Background and Goal of Study: Transcendence of the fear of anesthesia on the efficiency of postoperative care is still undetermined. We explored fear associated with anesthesia, and to establish which variables propitiate fear reactions.
Materials and Methods: A simple prospective design was used. The core variable was a repertory of fears associated with anesthesia, along with generic, socio-demographic and other factors.
The study was carried out in the Dr. Negrin University Hospital on patients who underwent laparoscopic cholecystectomy under intravenous anesthesia. The results were from only one group with only one measurement after the intervention (n=162). The fear of anesthesia scale (FAS) was used, created and validated by the investigative team, with Crombach alpha + 0.97). The FAS was given to the patients the day after the operation. Before carrying out this study, we obtained both ethics committee approval and informed consent of patients.
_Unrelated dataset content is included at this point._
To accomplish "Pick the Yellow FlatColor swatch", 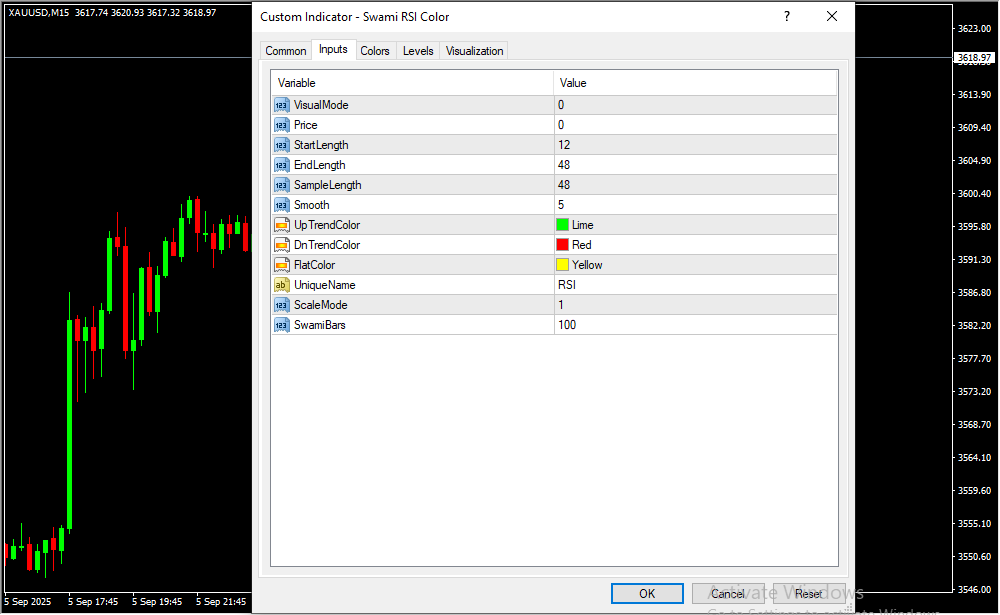I will pyautogui.click(x=563, y=265).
Results and Discussion: Age and anthropometric characteristics were not significant. Non-relevant factors were sex (t(160)=1.13; p=0.26), and patient education level (F(3, 157)=0.74; p=0.52).
Urban vs rural dwelling and family situation were also not significant. Employment status as a factor was not conclusive (F(5,155)=0.43; p=0.82), and previous experience in surgery had no impact on fear (t(160)=0.10; p=0.92). However, if there had been complications in a previous surgery, we found a marginally significant difference (t(124)=1.76; p=0.08).
An upsetting memory of a previous experience was initially related to fear of anesthesia (t(124)=2.09; p=0.03).
Finally, we analyzed if the hospitalization process within the last 3 years had an influence on fear of anesthesia. This information served equally well for our purposes, whether the experience of the patient had been acquired when admitted himself or accompanying a member of his family. The experience of having been admitted in a period of time relatively close to the operation constitutes a relevant factor in fear of anesthesia (t(160)=5.70; p=0.001). The most representative fears of anesthesia were complications after surgery, pain after surgery and failure to awake after surgery.
Conclusion(s): We have described the most prevalent fears concerning anesthesia, and localized the indicators of a profile of fear of anesthesia in patients with previous experiences, when associated with complications, upsetting experiences or recent admission to the hospital.